WHAT THIS TASK INVOLVES -
Go to the line below that contains "Where should I". From there to the end of the records, reproduce each line exactly, except the pictures.

___ GIVEN RECORDS ___

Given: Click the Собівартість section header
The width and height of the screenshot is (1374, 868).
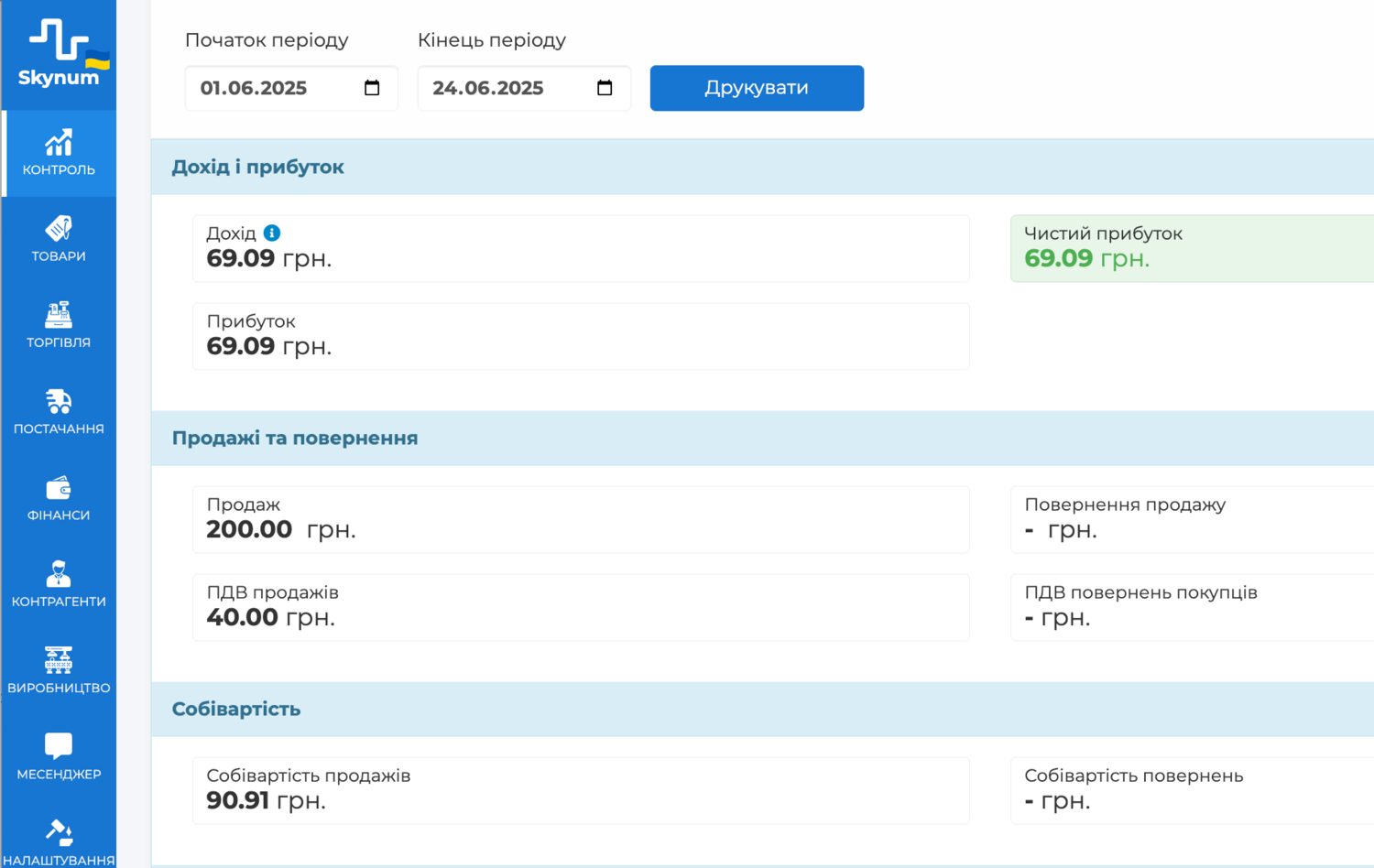Looking at the screenshot, I should pos(236,709).
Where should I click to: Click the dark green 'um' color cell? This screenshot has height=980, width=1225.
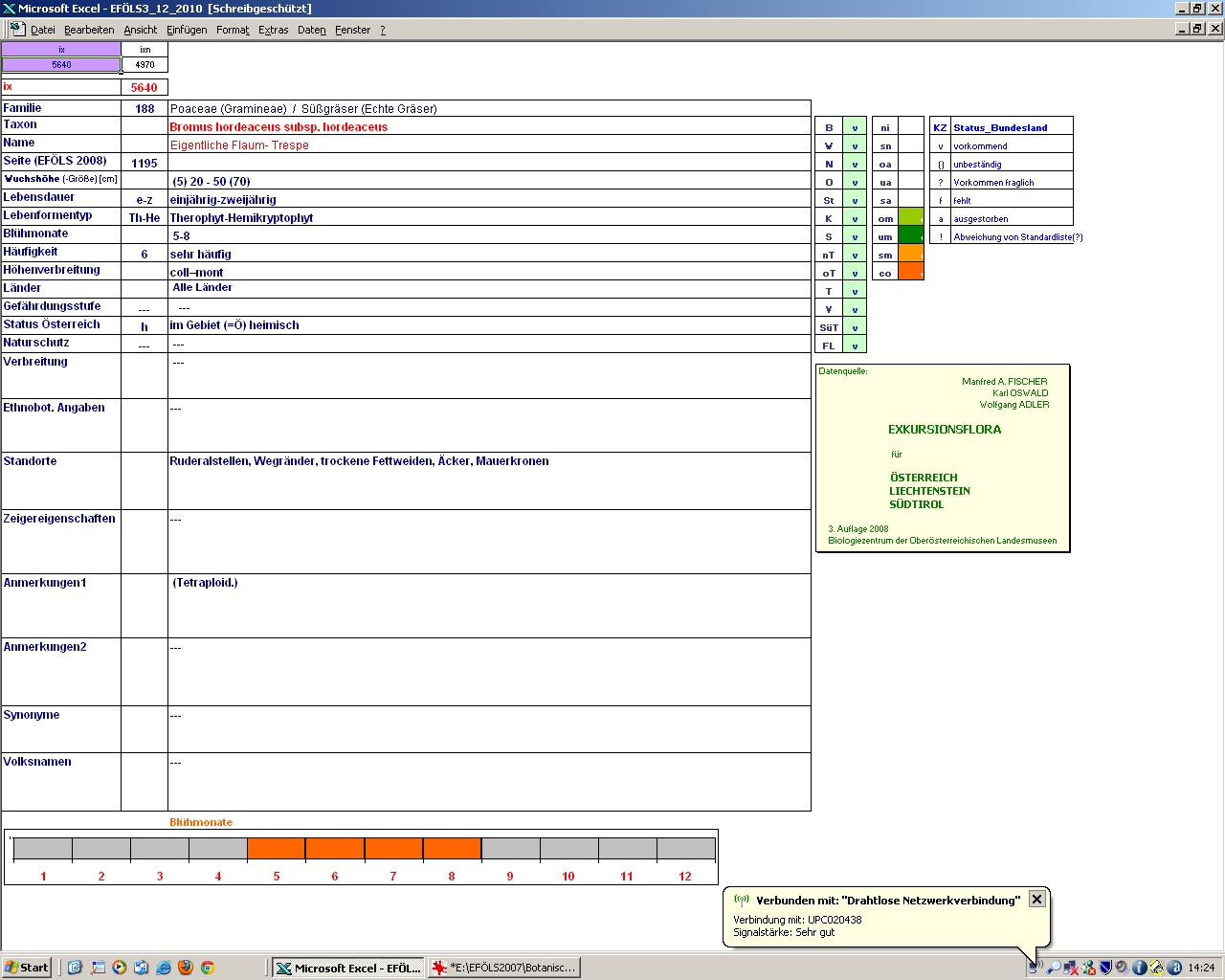pos(911,236)
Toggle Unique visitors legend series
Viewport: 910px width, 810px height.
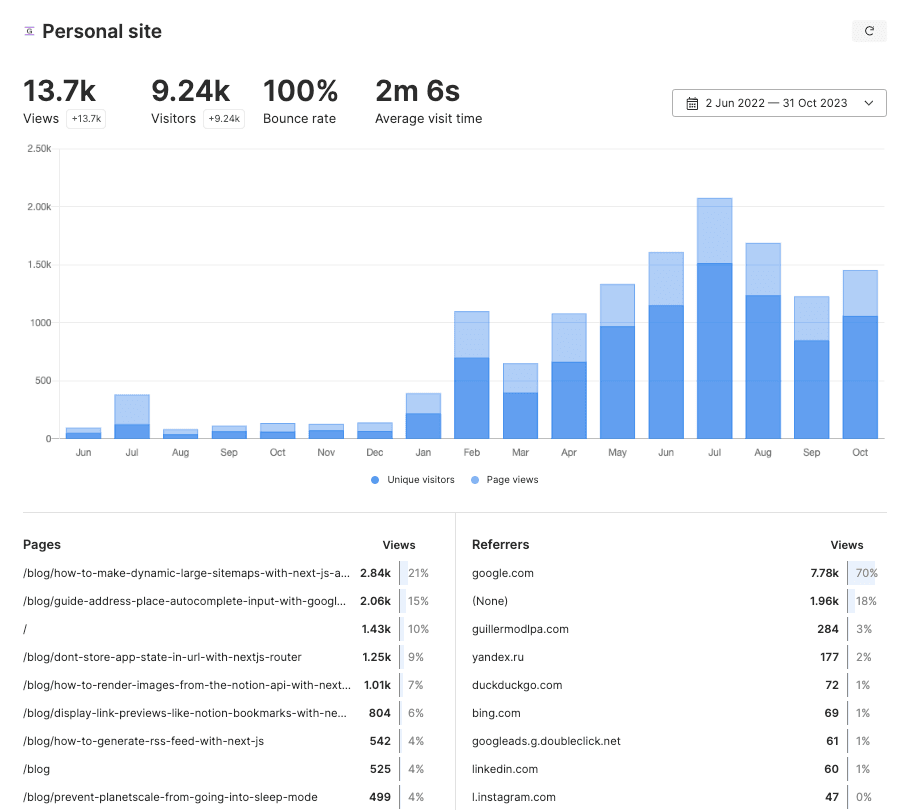tap(412, 480)
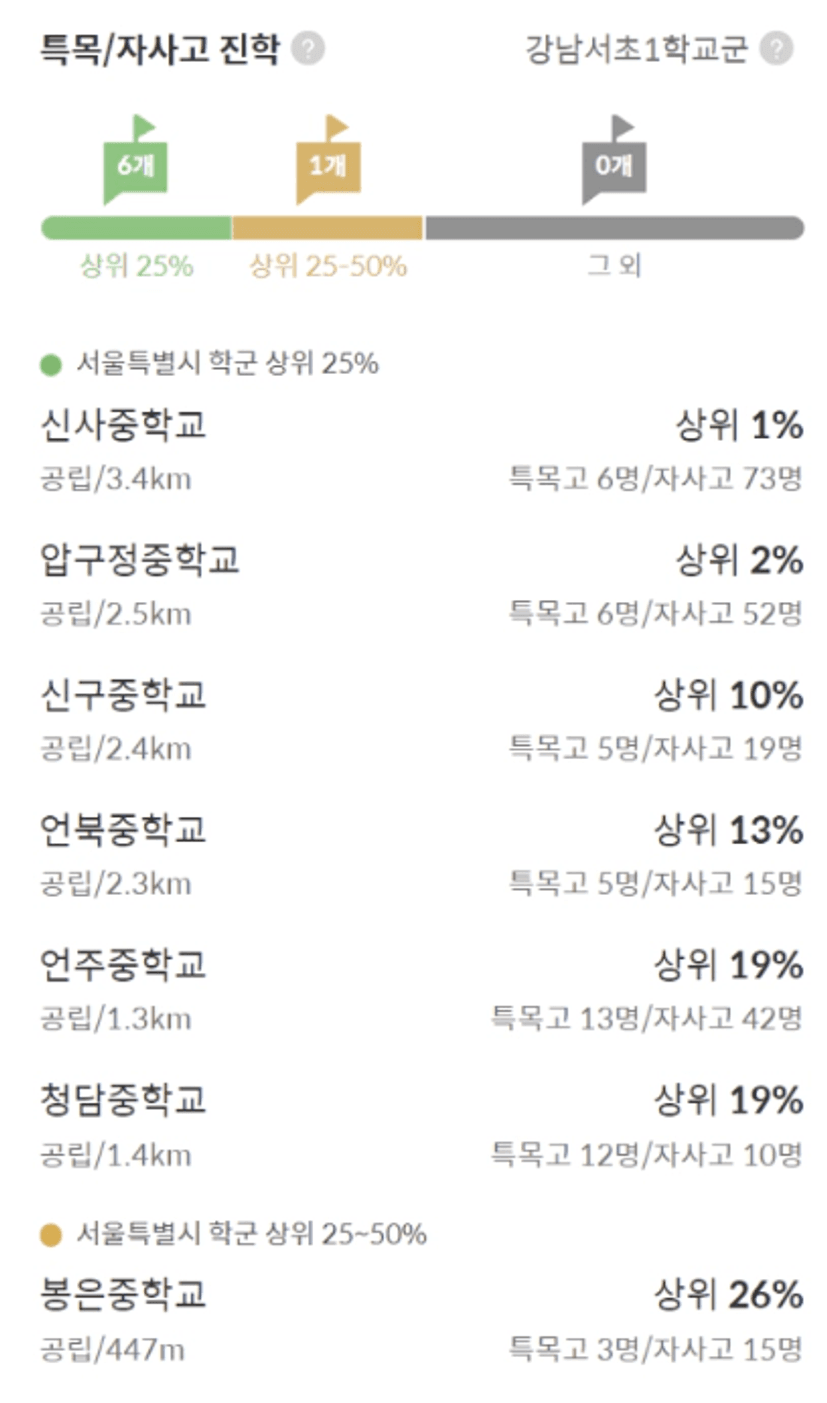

___

RESPONSE BOX -
Where should I click to: Click the dark green 'um' color cell? This screenshot has height=980, width=1225.
pos(911,236)
Toggle Unique visitors legend series
Viewport: 910px width, 810px height.
tap(412, 480)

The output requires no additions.